Omitting all images, transcribe the entries word for word.

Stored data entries
☆ ☆ ☆

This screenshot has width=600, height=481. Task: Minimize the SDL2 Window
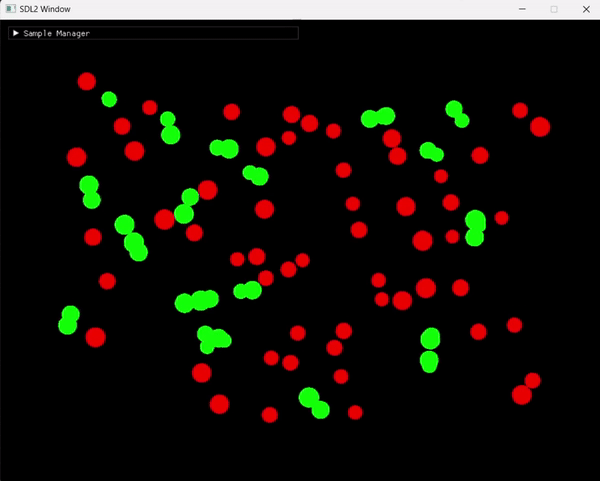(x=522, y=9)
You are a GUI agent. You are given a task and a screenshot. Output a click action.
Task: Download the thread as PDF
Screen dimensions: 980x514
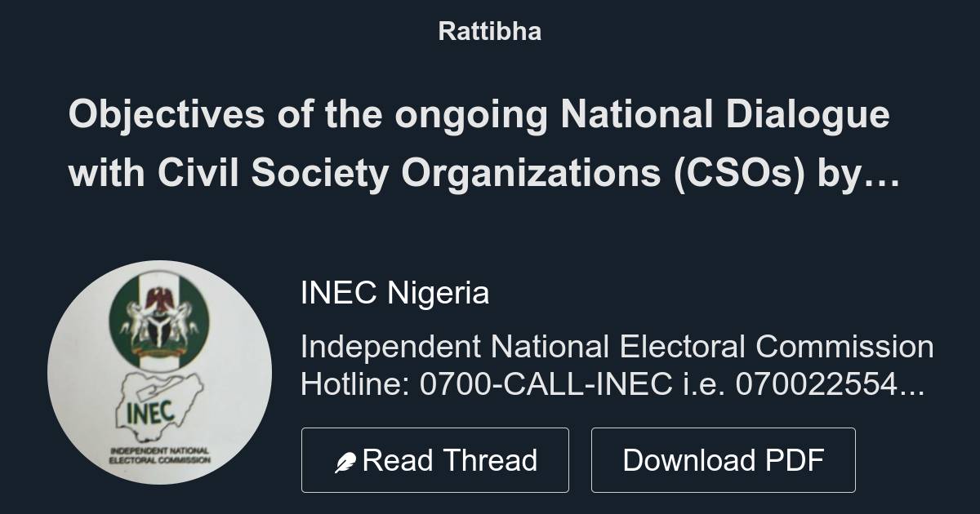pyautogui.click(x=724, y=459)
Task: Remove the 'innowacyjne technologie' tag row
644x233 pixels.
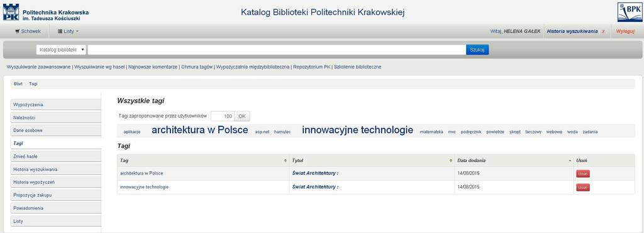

☆ ☆ ☆

◆ **SOLUTION FOR THIS EXERCISE**:
This screenshot has width=600, height=481. Task: Minimize the SDL2 Window
(x=522, y=9)
You are a GUI agent. You are given a task and a screenshot. Output a click action.
Task: Download the thread as PDF
Screen dimensions: 980x514
pyautogui.click(x=724, y=459)
Task: Remove the 'innowacyjne technologie' tag row
644x233 pixels.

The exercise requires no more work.